=== Exercise aim ===
Extract each line of the material below that contains the string "OpenStack". Case counts.

=== Data records ===

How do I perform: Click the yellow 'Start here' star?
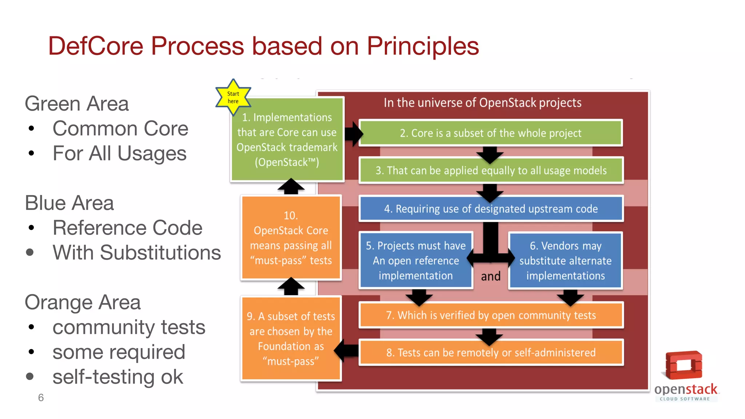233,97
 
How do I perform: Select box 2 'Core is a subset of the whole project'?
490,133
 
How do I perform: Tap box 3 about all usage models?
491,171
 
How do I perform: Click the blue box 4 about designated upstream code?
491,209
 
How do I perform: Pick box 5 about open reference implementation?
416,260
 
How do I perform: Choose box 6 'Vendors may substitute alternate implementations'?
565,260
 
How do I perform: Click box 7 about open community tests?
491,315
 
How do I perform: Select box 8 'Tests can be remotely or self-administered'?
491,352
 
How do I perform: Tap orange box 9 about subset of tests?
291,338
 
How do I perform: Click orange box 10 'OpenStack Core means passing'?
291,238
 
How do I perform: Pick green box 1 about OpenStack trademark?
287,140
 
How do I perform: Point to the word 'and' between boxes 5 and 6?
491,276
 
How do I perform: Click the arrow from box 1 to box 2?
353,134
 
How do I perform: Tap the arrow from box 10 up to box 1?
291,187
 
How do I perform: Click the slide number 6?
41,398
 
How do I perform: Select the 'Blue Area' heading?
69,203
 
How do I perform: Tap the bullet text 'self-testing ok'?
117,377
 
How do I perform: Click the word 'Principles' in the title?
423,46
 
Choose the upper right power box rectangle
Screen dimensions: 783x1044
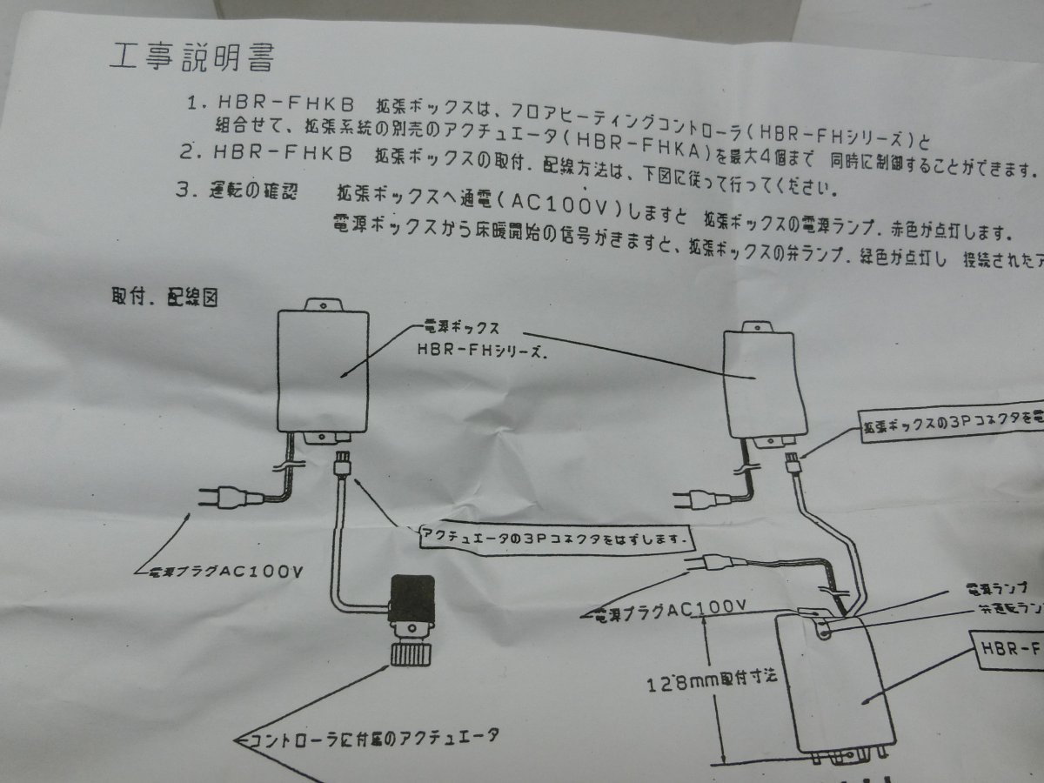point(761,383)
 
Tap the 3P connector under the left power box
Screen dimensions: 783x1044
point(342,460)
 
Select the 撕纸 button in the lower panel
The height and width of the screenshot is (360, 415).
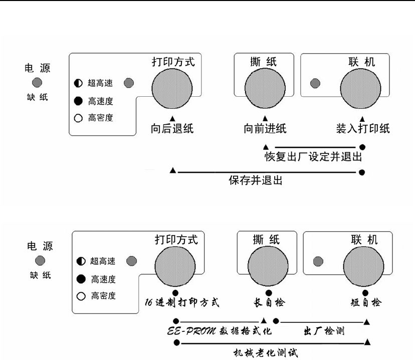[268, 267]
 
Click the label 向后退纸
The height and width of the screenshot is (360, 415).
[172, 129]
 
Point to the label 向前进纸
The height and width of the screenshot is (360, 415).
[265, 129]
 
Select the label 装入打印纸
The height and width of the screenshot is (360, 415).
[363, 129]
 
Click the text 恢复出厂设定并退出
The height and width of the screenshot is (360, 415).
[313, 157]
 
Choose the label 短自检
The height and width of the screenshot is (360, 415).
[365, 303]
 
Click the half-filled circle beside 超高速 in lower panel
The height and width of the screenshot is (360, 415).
* * *
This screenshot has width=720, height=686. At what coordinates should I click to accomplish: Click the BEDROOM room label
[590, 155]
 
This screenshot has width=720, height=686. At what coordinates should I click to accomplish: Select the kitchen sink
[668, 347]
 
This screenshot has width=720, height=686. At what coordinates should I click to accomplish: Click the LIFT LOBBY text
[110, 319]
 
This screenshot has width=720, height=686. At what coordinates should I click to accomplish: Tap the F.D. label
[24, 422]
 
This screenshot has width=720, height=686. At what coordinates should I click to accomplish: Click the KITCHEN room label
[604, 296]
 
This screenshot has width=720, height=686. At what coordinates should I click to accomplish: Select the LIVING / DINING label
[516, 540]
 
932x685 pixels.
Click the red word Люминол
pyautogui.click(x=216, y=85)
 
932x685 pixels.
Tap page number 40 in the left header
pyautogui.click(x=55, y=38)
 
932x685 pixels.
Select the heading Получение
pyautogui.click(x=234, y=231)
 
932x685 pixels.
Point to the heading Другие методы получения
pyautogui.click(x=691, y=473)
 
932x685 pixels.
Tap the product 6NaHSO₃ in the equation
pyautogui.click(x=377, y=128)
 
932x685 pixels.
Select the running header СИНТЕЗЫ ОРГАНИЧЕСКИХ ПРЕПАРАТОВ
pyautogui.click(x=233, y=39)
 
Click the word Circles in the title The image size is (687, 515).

=== Solved problem ===
How do I perform: Click orange box 10 'OpenStack Core means passing'?
How do I perform: Pick green box 1 about OpenStack trademark?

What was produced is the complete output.